What is required.
Keyword search on "computer": report each line of the records that contains it.

── Source information

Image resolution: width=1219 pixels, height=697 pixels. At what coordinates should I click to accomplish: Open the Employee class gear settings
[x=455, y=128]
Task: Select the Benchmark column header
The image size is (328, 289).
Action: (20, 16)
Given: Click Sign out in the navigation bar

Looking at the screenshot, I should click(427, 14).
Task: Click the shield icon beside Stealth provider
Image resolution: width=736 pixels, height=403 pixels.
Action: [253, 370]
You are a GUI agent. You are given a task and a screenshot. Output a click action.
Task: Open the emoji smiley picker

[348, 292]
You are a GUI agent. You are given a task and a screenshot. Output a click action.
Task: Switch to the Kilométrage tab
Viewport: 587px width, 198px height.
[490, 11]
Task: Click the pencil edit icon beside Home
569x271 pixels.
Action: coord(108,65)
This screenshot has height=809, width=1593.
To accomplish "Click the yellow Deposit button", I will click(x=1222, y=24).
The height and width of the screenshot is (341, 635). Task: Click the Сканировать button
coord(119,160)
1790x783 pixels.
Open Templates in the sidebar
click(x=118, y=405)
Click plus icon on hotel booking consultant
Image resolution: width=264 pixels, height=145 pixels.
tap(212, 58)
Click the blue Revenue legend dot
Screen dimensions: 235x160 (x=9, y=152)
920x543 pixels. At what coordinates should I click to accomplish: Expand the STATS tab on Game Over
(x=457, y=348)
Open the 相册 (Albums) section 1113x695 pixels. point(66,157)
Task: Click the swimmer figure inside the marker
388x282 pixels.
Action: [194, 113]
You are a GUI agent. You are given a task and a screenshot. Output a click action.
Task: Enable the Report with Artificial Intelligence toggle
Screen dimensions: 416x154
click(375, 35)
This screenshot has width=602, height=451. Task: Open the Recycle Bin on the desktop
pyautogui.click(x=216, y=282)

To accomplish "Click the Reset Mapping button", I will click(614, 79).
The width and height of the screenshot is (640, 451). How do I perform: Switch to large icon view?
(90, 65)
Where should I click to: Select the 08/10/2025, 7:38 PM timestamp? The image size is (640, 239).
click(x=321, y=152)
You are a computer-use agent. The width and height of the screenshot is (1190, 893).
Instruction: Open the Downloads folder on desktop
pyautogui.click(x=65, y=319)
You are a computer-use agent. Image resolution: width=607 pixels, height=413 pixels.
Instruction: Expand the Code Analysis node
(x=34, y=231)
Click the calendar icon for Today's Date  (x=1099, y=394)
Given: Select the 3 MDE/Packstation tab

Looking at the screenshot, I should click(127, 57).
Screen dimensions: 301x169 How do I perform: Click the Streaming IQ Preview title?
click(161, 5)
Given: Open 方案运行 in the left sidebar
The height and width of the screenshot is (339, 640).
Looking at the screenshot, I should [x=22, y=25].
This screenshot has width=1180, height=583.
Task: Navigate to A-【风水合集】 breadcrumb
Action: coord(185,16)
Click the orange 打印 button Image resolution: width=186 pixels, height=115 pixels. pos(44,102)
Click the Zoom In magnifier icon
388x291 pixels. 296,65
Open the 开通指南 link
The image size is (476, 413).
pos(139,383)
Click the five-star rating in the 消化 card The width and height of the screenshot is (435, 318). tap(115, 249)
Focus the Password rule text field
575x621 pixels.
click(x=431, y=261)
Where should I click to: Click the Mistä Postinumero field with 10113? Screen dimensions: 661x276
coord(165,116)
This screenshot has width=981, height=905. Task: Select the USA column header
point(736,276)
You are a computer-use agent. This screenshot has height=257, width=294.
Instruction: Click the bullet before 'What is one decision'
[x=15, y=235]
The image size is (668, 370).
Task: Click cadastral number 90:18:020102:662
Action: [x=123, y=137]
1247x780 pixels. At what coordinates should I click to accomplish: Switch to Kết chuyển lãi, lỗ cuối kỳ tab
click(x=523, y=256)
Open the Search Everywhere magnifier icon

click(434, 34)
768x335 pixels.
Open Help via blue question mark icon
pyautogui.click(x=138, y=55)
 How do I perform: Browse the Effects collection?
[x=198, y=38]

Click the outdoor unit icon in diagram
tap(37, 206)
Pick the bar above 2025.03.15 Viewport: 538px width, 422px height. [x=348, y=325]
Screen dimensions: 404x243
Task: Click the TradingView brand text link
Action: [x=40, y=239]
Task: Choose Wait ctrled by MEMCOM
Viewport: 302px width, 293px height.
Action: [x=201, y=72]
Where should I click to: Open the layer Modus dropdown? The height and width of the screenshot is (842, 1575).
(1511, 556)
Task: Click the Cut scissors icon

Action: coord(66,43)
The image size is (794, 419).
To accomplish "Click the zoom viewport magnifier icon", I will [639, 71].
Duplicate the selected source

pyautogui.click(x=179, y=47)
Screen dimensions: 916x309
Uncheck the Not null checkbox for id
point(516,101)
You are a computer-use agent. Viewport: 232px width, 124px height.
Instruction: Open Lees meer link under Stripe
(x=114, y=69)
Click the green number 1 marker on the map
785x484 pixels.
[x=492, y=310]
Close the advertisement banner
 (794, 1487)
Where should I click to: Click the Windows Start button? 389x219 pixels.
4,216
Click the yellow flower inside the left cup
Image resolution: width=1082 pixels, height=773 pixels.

────

Written answer.
You are a computer-use agent. The width and height of the screenshot is (1190, 893).
You are a computer-use agent. Image resolution: width=607 pixels, height=413 pixels.
You are a computer-use agent. This screenshot has height=257, width=294.
You are a computer-use agent. Viewport: 232px width, 124px height.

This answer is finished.